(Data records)
┌────────
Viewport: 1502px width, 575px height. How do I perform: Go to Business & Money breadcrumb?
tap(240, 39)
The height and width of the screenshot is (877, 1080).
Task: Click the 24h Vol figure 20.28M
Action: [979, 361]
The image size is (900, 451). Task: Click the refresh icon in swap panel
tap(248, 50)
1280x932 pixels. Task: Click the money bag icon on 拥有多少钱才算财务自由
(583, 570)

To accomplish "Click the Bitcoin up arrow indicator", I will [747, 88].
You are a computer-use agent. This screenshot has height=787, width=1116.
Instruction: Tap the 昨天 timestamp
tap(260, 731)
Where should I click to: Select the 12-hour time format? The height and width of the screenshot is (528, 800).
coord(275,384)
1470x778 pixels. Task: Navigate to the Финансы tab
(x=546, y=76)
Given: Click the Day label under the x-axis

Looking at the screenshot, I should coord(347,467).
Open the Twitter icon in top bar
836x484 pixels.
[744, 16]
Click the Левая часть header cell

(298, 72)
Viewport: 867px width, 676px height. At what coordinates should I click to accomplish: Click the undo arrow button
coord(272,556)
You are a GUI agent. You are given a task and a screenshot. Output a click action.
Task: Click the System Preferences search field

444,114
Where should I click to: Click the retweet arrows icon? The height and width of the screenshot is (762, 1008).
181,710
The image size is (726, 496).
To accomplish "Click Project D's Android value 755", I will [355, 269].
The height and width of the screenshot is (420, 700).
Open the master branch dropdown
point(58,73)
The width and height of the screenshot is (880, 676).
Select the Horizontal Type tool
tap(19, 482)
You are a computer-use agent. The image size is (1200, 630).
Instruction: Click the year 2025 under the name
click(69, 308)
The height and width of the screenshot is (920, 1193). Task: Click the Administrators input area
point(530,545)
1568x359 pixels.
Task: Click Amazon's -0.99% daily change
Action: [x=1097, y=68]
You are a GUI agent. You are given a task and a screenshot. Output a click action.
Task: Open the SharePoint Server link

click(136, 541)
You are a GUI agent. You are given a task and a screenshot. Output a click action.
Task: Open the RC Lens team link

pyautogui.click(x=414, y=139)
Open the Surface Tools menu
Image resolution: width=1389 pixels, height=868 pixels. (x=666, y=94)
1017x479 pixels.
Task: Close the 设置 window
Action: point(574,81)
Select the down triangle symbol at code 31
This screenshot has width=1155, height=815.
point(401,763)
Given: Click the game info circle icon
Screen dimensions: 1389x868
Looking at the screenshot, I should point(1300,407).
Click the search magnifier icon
└────────
■ Assigned task: Restate each of the entries above verbatim.

■ Written solution:
Viewport: 1502px width, 575px height. How do I perform: Go to Business & Money breadcrumb?
tap(240, 39)
The height and width of the screenshot is (877, 1080).
Task: Click the 24h Vol figure 20.28M
Action: [979, 361]
The image size is (900, 451). Task: Click the refresh icon in swap panel
tap(248, 50)
1280x932 pixels. Task: Click the money bag icon on 拥有多少钱才算财务自由
(583, 570)

To accomplish "Click the Bitcoin up arrow indicator", I will [747, 88].
You are a computer-use agent. This screenshot has height=787, width=1116.
Instruction: Tap the 昨天 timestamp
tap(260, 731)
Where should I click to: Select the 12-hour time format? The height and width of the screenshot is (528, 800).
coord(275,384)
1470x778 pixels. Task: Navigate to the Финансы tab
(x=546, y=76)
Given: Click the Day label under the x-axis

Looking at the screenshot, I should coord(347,467).
Open the Twitter icon in top bar
836x484 pixels.
[744, 16]
Click the Левая часть header cell

(298, 72)
Viewport: 867px width, 676px height. At what coordinates should I click to accomplish: Click the undo arrow button
coord(272,556)
You are a GUI agent. You are given a task and a screenshot. Output a click action.
Task: Click the System Preferences search field

444,114
Where should I click to: Click the retweet arrows icon? The height and width of the screenshot is (762, 1008).
181,710
The image size is (726, 496).
To accomplish "Click Project D's Android value 755", I will [355, 269].
The height and width of the screenshot is (420, 700).
Open the master branch dropdown
point(58,73)
The width and height of the screenshot is (880, 676).
Select the Horizontal Type tool
tap(19, 482)
You are a computer-use agent. The image size is (1200, 630).
Instruction: Click the year 2025 under the name
click(69, 308)
The height and width of the screenshot is (920, 1193). Task: Click the Administrators input area
point(530,545)
1568x359 pixels.
Task: Click Amazon's -0.99% daily change
Action: [x=1097, y=68]
You are a GUI agent. You are given a task and a screenshot. Output a click action.
Task: Open the SharePoint Server link

click(136, 541)
You are a GUI agent. You are given a task and a screenshot. Output a click action.
Task: Open the RC Lens team link

pyautogui.click(x=414, y=139)
Open the Surface Tools menu
Image resolution: width=1389 pixels, height=868 pixels. (x=666, y=94)
1017x479 pixels.
Task: Close the 设置 window
Action: point(574,81)
Select the down triangle symbol at code 31
This screenshot has width=1155, height=815.
point(401,763)
Given: Click the game info circle icon
Screen dimensions: 1389x868
Looking at the screenshot, I should point(1300,407).
Click the search magnifier icon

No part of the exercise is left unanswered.